_Challenge:_ Reproduce the rows verbatim, beginning at the line that contains "Given: Click 기타 timer value 04:24:03" and continuing through the line that contains "pos(315,790)", with both of those lines included.

-- BEGIN Records supplied --

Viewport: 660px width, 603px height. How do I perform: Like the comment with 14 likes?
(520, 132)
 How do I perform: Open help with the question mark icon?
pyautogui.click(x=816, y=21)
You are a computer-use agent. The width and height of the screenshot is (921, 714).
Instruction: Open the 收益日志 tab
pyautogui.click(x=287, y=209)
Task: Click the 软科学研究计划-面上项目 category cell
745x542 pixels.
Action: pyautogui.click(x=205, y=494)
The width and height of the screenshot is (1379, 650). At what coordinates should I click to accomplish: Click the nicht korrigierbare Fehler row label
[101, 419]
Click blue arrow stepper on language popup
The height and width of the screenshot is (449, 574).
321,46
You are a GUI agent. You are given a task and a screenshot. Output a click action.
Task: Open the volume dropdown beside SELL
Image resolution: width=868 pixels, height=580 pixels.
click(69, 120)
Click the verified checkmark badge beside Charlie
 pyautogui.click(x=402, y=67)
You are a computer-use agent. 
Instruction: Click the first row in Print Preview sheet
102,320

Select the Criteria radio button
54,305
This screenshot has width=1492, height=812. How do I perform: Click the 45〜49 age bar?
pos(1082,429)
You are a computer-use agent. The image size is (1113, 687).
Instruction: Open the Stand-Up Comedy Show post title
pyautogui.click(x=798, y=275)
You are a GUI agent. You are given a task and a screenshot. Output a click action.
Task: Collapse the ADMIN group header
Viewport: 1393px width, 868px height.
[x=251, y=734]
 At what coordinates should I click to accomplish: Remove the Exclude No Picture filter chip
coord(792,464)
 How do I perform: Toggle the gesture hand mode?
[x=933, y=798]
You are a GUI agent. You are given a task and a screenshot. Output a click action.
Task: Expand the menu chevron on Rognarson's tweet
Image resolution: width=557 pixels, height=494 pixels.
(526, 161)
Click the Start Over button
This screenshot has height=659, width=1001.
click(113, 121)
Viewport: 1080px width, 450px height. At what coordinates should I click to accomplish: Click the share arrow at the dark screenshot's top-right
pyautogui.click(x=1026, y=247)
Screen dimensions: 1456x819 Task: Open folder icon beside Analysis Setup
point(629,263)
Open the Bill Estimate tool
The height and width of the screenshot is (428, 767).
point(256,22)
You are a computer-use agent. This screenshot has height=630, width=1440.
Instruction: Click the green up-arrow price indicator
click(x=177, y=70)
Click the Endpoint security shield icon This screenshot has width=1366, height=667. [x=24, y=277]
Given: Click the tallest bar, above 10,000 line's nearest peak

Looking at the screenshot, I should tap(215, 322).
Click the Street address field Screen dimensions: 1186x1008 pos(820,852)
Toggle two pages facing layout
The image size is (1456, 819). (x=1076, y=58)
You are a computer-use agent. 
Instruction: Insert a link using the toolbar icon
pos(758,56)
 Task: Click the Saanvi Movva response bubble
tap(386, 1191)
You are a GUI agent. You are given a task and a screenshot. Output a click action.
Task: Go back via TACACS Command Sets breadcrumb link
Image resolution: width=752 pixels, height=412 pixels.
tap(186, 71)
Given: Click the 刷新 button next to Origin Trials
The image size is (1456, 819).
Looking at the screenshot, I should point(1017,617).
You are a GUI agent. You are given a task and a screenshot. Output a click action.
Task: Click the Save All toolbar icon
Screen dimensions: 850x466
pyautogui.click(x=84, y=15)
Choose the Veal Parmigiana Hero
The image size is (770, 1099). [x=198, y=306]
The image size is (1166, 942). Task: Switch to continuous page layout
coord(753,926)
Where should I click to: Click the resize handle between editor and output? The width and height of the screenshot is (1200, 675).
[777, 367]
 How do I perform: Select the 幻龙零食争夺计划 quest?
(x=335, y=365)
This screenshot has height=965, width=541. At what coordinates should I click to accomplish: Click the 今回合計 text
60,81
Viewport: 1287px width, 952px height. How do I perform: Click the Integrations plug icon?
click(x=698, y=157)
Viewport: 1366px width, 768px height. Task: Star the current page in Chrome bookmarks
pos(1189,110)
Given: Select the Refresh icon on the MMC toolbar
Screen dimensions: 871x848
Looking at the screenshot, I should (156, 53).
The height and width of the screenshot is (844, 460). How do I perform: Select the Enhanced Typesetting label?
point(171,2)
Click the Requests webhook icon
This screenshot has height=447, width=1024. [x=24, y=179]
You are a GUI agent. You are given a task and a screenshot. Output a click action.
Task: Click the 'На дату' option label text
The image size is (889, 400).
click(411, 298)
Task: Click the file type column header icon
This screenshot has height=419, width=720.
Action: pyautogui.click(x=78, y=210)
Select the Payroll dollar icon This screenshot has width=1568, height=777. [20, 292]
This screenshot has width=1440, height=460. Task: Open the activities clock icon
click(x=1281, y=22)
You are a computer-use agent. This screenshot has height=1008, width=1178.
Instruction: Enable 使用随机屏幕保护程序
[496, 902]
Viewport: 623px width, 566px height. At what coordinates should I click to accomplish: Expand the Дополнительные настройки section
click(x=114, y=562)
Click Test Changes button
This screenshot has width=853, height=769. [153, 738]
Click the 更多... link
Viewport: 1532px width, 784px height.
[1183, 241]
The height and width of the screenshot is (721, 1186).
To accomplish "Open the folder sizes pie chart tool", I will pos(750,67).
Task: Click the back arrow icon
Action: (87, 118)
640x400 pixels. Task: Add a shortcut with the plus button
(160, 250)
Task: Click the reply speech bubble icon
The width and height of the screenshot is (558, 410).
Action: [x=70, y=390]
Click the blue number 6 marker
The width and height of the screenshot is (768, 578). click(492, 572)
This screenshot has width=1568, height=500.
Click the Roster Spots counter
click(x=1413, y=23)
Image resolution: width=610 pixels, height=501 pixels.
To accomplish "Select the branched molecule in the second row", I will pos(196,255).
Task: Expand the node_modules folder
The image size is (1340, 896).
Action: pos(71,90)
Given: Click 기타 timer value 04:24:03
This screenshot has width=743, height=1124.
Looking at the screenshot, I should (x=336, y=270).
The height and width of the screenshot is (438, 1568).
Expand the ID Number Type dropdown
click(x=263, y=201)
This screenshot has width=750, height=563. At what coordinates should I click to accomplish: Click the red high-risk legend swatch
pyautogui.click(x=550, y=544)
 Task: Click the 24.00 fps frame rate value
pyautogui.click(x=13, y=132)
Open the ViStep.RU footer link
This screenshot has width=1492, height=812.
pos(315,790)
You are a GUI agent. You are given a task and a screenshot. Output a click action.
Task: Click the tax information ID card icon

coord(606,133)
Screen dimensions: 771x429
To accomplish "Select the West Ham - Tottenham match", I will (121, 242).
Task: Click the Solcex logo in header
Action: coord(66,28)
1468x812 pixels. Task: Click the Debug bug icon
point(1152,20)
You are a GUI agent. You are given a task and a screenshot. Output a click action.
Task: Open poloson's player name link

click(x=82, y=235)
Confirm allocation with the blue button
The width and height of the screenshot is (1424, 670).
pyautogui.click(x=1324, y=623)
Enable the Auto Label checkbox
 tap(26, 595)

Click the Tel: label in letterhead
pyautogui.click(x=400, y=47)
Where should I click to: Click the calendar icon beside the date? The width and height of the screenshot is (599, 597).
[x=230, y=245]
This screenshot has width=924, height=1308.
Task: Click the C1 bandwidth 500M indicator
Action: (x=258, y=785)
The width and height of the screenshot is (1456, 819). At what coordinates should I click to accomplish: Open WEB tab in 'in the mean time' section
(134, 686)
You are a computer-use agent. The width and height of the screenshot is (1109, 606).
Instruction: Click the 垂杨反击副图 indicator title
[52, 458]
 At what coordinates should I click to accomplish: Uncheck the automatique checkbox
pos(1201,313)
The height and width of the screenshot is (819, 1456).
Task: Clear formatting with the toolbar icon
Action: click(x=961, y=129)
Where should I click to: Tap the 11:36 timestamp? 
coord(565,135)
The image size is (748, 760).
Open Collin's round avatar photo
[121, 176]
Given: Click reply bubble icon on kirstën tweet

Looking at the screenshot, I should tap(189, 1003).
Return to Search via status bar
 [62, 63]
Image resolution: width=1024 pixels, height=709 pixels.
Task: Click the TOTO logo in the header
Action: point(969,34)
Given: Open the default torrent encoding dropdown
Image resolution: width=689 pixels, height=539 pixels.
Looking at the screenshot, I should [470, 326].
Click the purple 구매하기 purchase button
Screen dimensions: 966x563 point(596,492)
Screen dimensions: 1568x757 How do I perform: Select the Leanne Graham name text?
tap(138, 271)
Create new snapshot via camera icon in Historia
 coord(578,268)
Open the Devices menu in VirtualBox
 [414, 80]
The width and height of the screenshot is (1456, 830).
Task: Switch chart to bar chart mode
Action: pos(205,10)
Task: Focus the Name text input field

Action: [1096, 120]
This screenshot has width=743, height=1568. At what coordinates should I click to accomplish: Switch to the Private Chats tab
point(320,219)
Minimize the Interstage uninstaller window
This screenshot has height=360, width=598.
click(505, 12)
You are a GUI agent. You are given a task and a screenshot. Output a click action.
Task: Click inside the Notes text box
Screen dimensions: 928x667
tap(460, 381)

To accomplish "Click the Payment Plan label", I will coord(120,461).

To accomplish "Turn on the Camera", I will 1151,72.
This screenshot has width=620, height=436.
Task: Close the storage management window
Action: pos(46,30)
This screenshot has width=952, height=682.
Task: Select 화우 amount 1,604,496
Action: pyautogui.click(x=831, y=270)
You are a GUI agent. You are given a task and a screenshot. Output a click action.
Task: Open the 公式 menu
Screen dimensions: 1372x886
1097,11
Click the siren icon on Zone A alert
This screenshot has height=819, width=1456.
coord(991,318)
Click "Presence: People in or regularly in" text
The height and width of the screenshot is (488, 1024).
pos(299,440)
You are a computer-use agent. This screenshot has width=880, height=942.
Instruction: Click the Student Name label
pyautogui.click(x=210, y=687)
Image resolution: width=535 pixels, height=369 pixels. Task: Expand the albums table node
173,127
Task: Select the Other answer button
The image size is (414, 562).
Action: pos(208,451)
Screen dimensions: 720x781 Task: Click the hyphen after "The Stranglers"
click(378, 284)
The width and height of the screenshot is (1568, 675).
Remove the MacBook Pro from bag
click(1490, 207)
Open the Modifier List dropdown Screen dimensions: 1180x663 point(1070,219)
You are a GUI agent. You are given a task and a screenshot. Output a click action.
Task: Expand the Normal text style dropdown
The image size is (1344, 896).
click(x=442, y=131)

-- END Records supplied --

_Exercise answer:_
Given: Click 기타 timer value 04:24:03
This screenshot has width=743, height=1124.
Looking at the screenshot, I should (x=336, y=270).
The height and width of the screenshot is (438, 1568).
Expand the ID Number Type dropdown
click(x=263, y=201)
This screenshot has width=750, height=563. At what coordinates should I click to accomplish: Click the red high-risk legend swatch
pyautogui.click(x=550, y=544)
 Task: Click the 24.00 fps frame rate value
pyautogui.click(x=13, y=132)
Open the ViStep.RU footer link
This screenshot has width=1492, height=812.
pos(315,790)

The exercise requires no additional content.